The data is to be reproduced in full and without error.
==== RECORDS PROVIDED ====
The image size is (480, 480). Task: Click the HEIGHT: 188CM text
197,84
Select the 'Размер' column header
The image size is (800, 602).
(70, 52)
====
TASK SOLUTION
The image size is (480, 480). Task: Click the HEIGHT: 188CM text
197,84
Select the 'Размер' column header
The image size is (800, 602).
(70, 52)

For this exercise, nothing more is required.